Collected data entries
——
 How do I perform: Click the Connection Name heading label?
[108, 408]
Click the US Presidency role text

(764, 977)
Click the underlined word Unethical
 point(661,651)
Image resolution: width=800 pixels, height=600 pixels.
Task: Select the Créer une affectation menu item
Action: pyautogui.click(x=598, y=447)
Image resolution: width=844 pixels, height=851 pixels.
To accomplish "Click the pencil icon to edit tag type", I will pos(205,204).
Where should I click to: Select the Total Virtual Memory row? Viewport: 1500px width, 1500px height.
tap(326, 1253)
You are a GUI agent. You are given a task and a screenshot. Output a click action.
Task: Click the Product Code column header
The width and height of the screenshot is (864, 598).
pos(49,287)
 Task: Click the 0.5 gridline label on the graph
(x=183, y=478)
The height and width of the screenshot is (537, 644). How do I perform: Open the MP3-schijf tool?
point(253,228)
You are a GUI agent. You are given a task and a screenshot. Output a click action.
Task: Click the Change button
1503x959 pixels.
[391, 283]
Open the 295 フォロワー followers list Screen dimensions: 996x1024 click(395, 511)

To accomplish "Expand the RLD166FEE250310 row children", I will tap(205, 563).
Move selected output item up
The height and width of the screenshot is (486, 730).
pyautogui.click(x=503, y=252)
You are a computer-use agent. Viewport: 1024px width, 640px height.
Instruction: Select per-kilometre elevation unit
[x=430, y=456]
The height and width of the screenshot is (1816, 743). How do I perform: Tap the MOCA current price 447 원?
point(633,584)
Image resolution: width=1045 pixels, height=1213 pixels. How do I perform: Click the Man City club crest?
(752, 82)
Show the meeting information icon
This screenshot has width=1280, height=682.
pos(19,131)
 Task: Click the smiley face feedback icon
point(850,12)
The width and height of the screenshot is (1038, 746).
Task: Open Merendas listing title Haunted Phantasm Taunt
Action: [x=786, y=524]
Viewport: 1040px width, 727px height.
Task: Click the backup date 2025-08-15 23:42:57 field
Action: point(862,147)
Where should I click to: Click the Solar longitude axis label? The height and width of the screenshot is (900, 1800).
——
- [PROBLEM DESCRIPTION]: Write out every entry word for word.

- [ANSWER FOR THE TASK]:
 How do I perform: Click the Connection Name heading label?
[108, 408]
Click the US Presidency role text

(764, 977)
Click the underlined word Unethical
 point(661,651)
Image resolution: width=800 pixels, height=600 pixels.
Task: Select the Créer une affectation menu item
Action: pyautogui.click(x=598, y=447)
Image resolution: width=844 pixels, height=851 pixels.
To accomplish "Click the pencil icon to edit tag type", I will pos(205,204).
Where should I click to: Select the Total Virtual Memory row? Viewport: 1500px width, 1500px height.
tap(326, 1253)
You are a GUI agent. You are given a task and a screenshot. Output a click action.
Task: Click the Product Code column header
The width and height of the screenshot is (864, 598).
pos(49,287)
 Task: Click the 0.5 gridline label on the graph
(x=183, y=478)
The height and width of the screenshot is (537, 644). How do I perform: Open the MP3-schijf tool?
point(253,228)
You are a GUI agent. You are given a task and a screenshot. Output a click action.
Task: Click the Change button
1503x959 pixels.
[391, 283]
Open the 295 フォロワー followers list Screen dimensions: 996x1024 click(395, 511)

To accomplish "Expand the RLD166FEE250310 row children", I will tap(205, 563).
Move selected output item up
The height and width of the screenshot is (486, 730).
pyautogui.click(x=503, y=252)
You are a computer-use agent. Viewport: 1024px width, 640px height.
Instruction: Select per-kilometre elevation unit
[x=430, y=456]
The height and width of the screenshot is (1816, 743). How do I perform: Tap the MOCA current price 447 원?
point(633,584)
Image resolution: width=1045 pixels, height=1213 pixels. How do I perform: Click the Man City club crest?
(752, 82)
Show the meeting information icon
This screenshot has width=1280, height=682.
pos(19,131)
 Task: Click the smiley face feedback icon
point(850,12)
The width and height of the screenshot is (1038, 746).
Task: Open Merendas listing title Haunted Phantasm Taunt
Action: [x=786, y=524]
Viewport: 1040px width, 727px height.
Task: Click the backup date 2025-08-15 23:42:57 field
Action: point(862,147)
Where should I click to: Click the Solar longitude axis label? The height and width of the screenshot is (900, 1800).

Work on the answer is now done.